Home News “Ecco perché la storia militare è patrimonio della comunità nazionale”. Parla Federico Ciavattone

Il 29 novembre convegno a Pisa sul tema

“Ecco perché la storia militare è patrimonio della comunità nazionale”. Parla Federico Ciavattone

Federico Ciavattone, laurea e dottorato di ricerca in storia contemporanea, è autore di numerose pubblicazioni su queste tematiche e di recente è stato nominato Direttore del Centro Studi di Storia del Paracadutismo, un organismo di studi e di ricerca con sede in Pisa. L’Occidentale lo ha raggiunto a pochi giorni dall’importante convegno che si terrà a Pisa il 29 novembre.

Prof. Ciavattone, qual è la situazione degli studi di storia militare in Italia?

La storia militare non è soltanto un ambito importante degli studi storici, ma, quando riferita alle vicende di una comunità nazionale, la sua elaborazione può contribuire in maniera significativa al sentimento di appartenenza comune e alla percezione di un destino storico condiviso. Benché il rigore metodologico e la lontananza dalla mera celebrazione retorica ne facciano una disciplina di assoluto rango accademico, non gode di buonissima salute nelle Università italiane. In questo sostanziale declinare non ha una vita tanto diversa da altre branche della storia e delle discipline umanistiche in generale; ma in più su di essa grava qualche pregiudizio ostile, figlio dello Zeitgeist e dell’ignoranza pura. Nei fatti esiste però una tradizione accademica di un certo peso, a volte inglobata negli insegnamenti più generali, quando non esplicitamente presente come cattedra autonoma: basta ricordare i nomi di Alberto Santoni, Claudio Donati e Virgilio Ilari e del contributo che hanno dato alla conoscenza puntuale della storia militare italiana anche preunitaria, sfatando più di un radicato pregiudizio (attestato già in Erasmo da Rotterdam) sulla “scarsa attitudine degli italiani alle armi” . Non sono mancate in questi annitesi di laurea e di dottorato, che hanno approfondito specifici aspetti.
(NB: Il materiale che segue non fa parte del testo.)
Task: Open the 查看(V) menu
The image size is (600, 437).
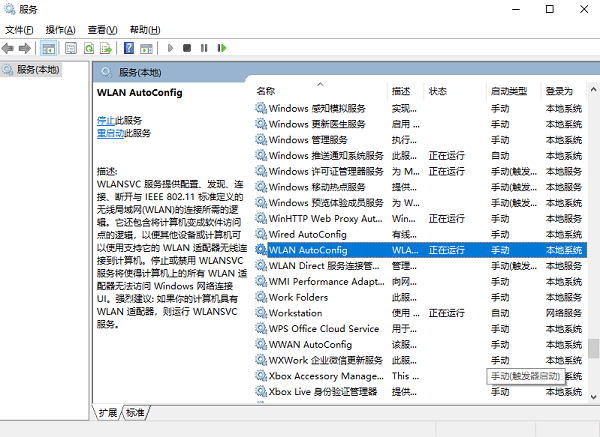Action: [103, 30]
Lateralmente, ma con approcci metodologici sicuri e risultati prestigiosi, abbiamo l’importante lavoro di ricerca degli uffici storici delle Forze Armate e il lavoro di raccordo e di stimolo non solo accademico svolto dalla Società italiana di studi militari. Negli ultimi tempi il panorama degli interessi si è andato allargando e concretizzando in ricerche più puntali, con convegni anche internazionali dedicati allo sbarco in Normandia e ad altri eventi legati ai conflitti del Novecento.

In questo panorama, come si colloca il Centro studi la lei diretto?

Il Centro studi è nato in seno all’Associazione Nazionale Paracadutisti d’Italia e ha come fine di studiare la storia del paracadutismo militare e, più in generale, la storia delle istituzioni e della cultura militare italiana. Il centro è una peculiarità italiana ed è l’unica realtà che si occupa di storia del paracadutismo militare. Sebbene la storia del paracadutismo sia relativamente giovane, queste vicende storiche sono estremamente complesse ed hanno attraversato momenti cruciali della storia italiana.

E come vi state muovendo per diffondere la conoscenza?

Curiamo iniziative di taglio strettamente scientifico, ma anche di alta divulgazione. La nostra attività apre prospettive sia conoscitive che didattiche. Abbiamo in programma iniziative editoriali, ma anche la creazione di un archivio, una emeroteca e una biblioteca tematici. Abbiamo curato un ciclo di conferenze sulle operazioni belliche del 1944. Adesso siamo concentrati su un grosso convegno che ha come tema le grandi operazioni aviotrasportate, eseguite e mancate, della seconda guerra mondiale. Il convegno si terrà il 29 novembre nella Tenuta di San Rossore a Pisa e sarà articolato in 4 sessioni in cui si affronteranno le grandi operazioni aviotrasportate, i raid, i colpi di mano, le azioni di interdizione e ed i lanci progettati ma mai eseguiti. Pertanto, nella conferenza i relatori discuteranno dei lanci in Francia, in Sicilia, in Olanda, nei Balcani, a Cefalonia, del lancio mancato di Malta e di molto altro. Le quattro sessioni saranno arricchite da un intervento, in apertura, del Generale di Corpo d’Armata Marco Bertolini (attuale Presidente Nazionale ANPd’I) e da una lectio magistralis del Generale Beniamino Vergori, comandante della Brigata Paracadutisti Folgore. Ci auguriamo con la nostra attività di contribuire ad una conoscenza più matura e meno approssimativa della storia anche recente, consapevoli che una buona politica non può prescindere da una narrazione storica ben fondata nei documenti.